Хотя теория риторики Русо — по отношению и к его собственному общему представлению о языке, и к представлению Деррида о языке— занимает второстепенное положение, гораздо большее значение она обретает в узком контексте нашего вопроса о когнитивной структуре интерпретативного процесса. Множить доводы в пользу согласия или несогласия с Деррида в других областях было бы скучно и бессмысленно. В вопросах, касающихся риторики и природы фигурального языка, Руссо не обманывался и говорил то, что и хотел сказать. А значит, именно в этом пункте его лучший — из современных нам — интерпретатор расходится с ним, не понимая его. «Рассуждение о происхождении неравенства» и «Опыт о происхождении языка» — это тексты, в которых дискурсивные утверждения ответственны за собственный риторический модус.
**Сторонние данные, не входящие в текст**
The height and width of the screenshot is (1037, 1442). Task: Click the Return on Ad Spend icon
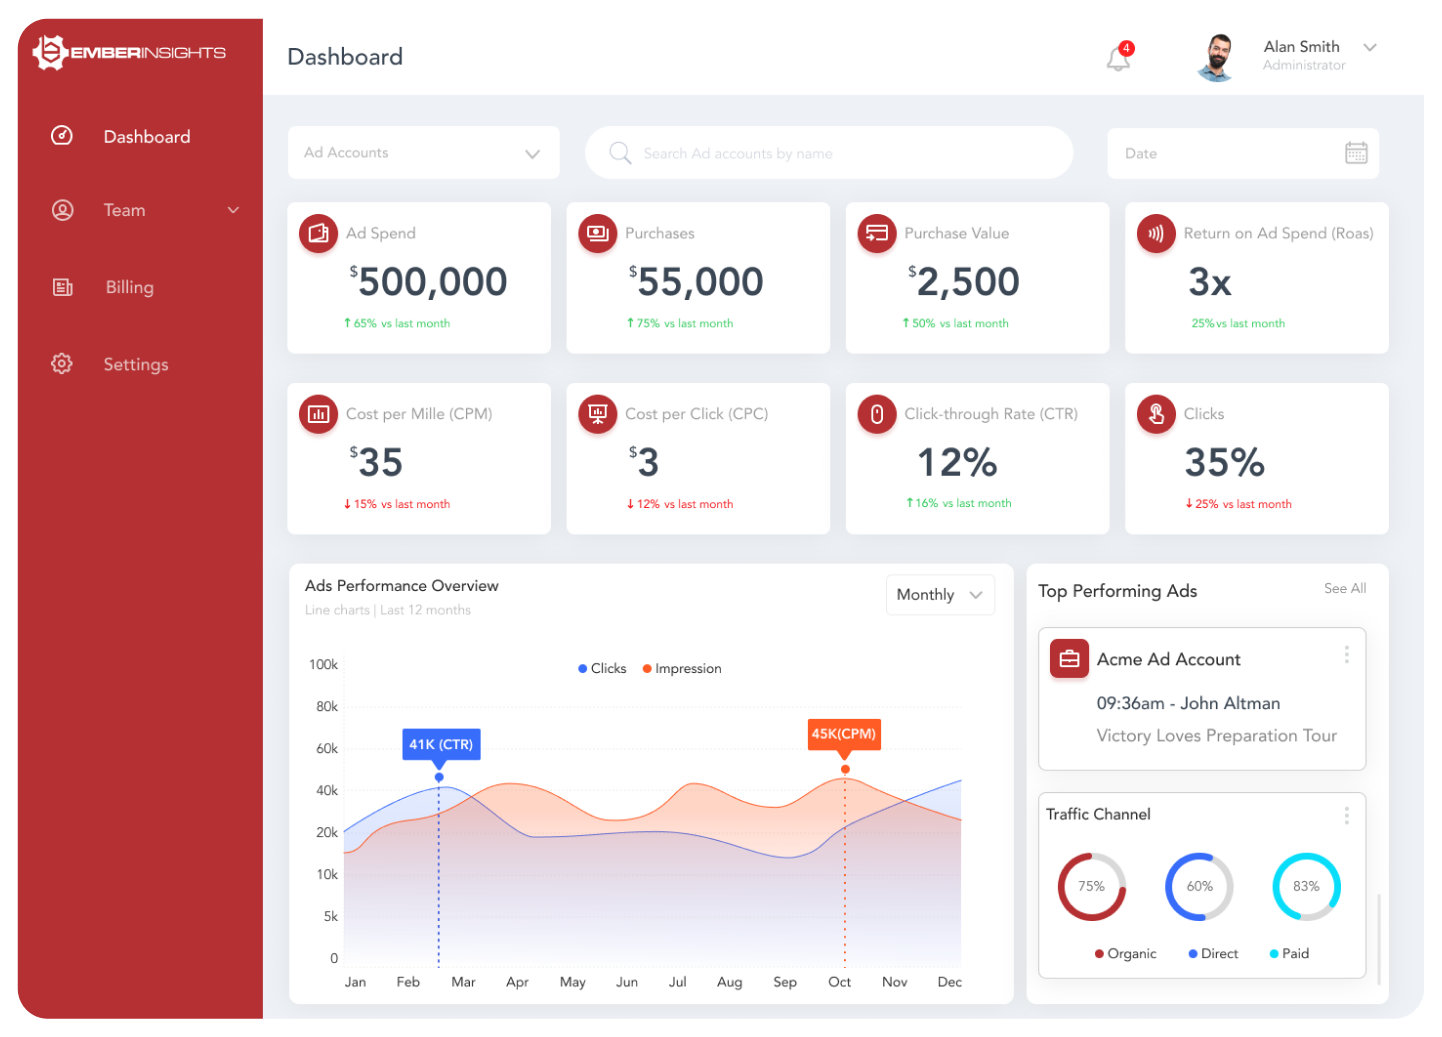[1156, 233]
То, что здесь говорится о природе языка, с необходимостью требует от самих текстов формы диахронического повествования или, если мы предпочитаем называть это иначе, формы аллегории[148]
. Аллегорический модус превращает любой язык в фигуральный и раскрывается в диахронической структуре рефлексии. Текст между тем выходит за свои пределы, ведь будучи аллегорией он тем самым утверждает необходимость производства высказывания косвенным, фигуральным способом, а это значит, что он будет неверно понят, если его воспримут буквально. Беря на себя ответственность за «риторичность» собственного модуса, текст также постулирует необходимость собственного неверного прочтения. Он знает и утверждает, что будет неверно понят. Он рассказывает историю, аллегорию такого непонимания: неизбежное низведение мелодии к гармонии, языка к живописи, языка страсти к языку потребностей, метафоры к буквальному значению. По законам собственного языка он способен рассказать эту историю лишь представив ее как вымысел, вполне отдавая себе отчет, что вымысел будет принят за факт, а факт — за вымысел; такова неизбежно амбивалентная природа литературного языка. Язык самого Руссо, однако, не остается слеп к этой амбивалентности: доказательство тому заложено в общей организации его дискурса и, более явно, в том, что говорится о репрезентации и метафоре как краеугольном камне теории риторики. Жесткая логичность риторики, которая способна утверждать себя только через возможность неверного понимания, находит еще одно доказательство. Риторический характер литературного языка обнаруживается в архетипической ошибке: редуцирующем смешении знака и субстанции. То обстоятельство, что Руссо был неверно понят, прежде всего доказывает его собственную теорию неверного понимания. Представленная Деррида версия такой ошибки ближе других оказывается к утверждению самого Руссо, поскольку в ней за точку наибольшей слепоты принимается наиболее освещенная область: теория риторики и необходимые ее производные.Чем же в таком случае текст Деррида отличается от текста Руссо? У нас есть право на обобщение, разрабатывая собственный метод и давая Руссо высшую оценку, называть «литературным» в полном значении этого слова всякий текст, в котором явно или неявно обозначается его собственный риторический модус и очерчивается соответствующий риторичности его понимания тип «непонимания». Это возможно либо с помощью открытого утверждения, либо — поэтического указания[149]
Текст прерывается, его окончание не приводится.